Scio Diamond’s new CEO—its third in as many months—says the lab-grown diamond manufacturer is forging ahead with its plans to produce colorless and pink diamonds.
“We are very interested in the gem business,” says Michael McMahon, the Greenville, S.C.–based company’s former chief operating officer who on Feb. 1 was appointed CEO. “It is in our strategic plan to be in the market noticeably in the next 12 to 18 months.”
While its predecessor, Apollo Diamond, concentrated on colorless gems, the new company plans to produce both pinks and white stones. But he didn’t have many other details, particularly regarding costs.
“We don’t have a set pricing structure,” he says. “If you call us today and ask what kind of stones we have, we price them individually. But when I compare our technology to [our competitors], our cost structure is far less.”
Still, McMahon says that mass-producing diamonds isn’t as easy as many believe it to be.

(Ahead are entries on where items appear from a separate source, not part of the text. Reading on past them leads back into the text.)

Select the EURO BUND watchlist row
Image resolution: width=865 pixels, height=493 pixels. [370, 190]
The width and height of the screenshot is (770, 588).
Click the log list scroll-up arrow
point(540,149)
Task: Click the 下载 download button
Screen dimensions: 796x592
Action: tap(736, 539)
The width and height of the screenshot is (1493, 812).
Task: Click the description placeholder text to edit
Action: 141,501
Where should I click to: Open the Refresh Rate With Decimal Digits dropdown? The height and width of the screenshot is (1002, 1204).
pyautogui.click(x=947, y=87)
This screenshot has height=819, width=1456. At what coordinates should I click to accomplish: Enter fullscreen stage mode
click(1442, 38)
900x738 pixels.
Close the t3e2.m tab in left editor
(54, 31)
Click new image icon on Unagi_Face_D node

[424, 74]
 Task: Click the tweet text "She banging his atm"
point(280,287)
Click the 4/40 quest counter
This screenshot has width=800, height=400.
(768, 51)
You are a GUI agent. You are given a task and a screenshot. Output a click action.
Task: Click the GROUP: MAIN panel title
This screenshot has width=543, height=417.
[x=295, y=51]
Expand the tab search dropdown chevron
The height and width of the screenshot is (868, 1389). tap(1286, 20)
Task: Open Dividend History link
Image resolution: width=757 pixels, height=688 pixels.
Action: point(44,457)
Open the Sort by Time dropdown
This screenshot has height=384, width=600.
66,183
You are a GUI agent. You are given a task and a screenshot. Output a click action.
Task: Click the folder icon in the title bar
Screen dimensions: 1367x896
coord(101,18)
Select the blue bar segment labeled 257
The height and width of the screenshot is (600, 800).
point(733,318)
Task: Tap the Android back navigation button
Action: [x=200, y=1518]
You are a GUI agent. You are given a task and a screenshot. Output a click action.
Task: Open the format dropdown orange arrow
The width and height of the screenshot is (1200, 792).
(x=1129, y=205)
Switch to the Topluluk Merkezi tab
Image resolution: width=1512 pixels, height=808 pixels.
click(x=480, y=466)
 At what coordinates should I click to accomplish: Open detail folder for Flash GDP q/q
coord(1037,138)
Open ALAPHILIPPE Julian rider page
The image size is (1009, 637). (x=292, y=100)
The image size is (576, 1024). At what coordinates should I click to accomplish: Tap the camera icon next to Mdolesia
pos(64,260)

“It will take everyone a long time to start putting out the quantity that will really impact the world out there,” he says. “I don’t think it will be an issue until our great-grandchildren.”
“The sensitivity of growing a top-notch white diamond is still very hard,” he says. “Mother Nature has been doing it for two million years and she’s still having trouble.”
McMahon says he can’t comment on the rotating door in the company’s executive suites beyond what has appeared in the public company’s financial filings.
Those papers say that on Nov. 30, the company’s first president and CEO, Joseph D. Lancia, resigned, along with chief financial officer Charles G. Nicholas. Stephen D. Kelley, the former chief operating officer of Cree, replaced him on Dec. 5. Kelley then announced his resignation on Jan. 24, and was replaced by McMahon.
Still, despite all the turnover, McMahon says the company “has never lost its focus.”
In 2011, the company purchased the assets of another lab-grown diamond manufacturer, Apollo Diamond. Also in February, Scio appointed the former head of Apollo, Robert C. Linaires, to its board. Its current chairman, Edward S. Adams, is Linaires’ son-in-law.